→ Data for the task:
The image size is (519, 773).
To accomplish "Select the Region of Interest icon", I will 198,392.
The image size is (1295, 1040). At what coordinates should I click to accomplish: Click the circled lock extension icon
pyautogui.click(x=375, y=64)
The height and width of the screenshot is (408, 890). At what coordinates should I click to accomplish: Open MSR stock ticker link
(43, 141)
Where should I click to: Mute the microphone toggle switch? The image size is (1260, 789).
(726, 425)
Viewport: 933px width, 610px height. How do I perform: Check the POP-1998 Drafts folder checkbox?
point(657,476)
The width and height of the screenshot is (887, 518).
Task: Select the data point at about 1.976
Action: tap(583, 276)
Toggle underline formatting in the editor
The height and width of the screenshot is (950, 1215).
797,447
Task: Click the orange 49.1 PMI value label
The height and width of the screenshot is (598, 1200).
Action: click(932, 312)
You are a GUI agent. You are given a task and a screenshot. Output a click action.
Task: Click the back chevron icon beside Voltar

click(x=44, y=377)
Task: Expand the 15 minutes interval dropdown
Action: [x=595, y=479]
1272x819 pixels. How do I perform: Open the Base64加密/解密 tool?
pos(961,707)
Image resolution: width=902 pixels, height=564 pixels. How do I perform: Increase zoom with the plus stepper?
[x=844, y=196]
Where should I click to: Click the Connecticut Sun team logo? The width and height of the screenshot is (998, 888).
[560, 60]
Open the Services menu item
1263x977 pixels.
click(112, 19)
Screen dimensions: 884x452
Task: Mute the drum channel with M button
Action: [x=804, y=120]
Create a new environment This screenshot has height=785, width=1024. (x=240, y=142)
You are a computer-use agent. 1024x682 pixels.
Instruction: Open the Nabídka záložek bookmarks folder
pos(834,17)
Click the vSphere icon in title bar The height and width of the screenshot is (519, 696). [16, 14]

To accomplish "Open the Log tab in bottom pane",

→ Exercise requirements: Please print, unchanged, the lines from the one holding "You are a computer-use" through the last line of the listing above, including both and omitting the rest.

→ Written solution:
You are a computer-use agent. 1024x682 pixels.
Instruction: Open the Nabídka záložek bookmarks folder
pos(834,17)
Click the vSphere icon in title bar The height and width of the screenshot is (519, 696). [16, 14]

To accomplish "Open the Log tab in bottom pane",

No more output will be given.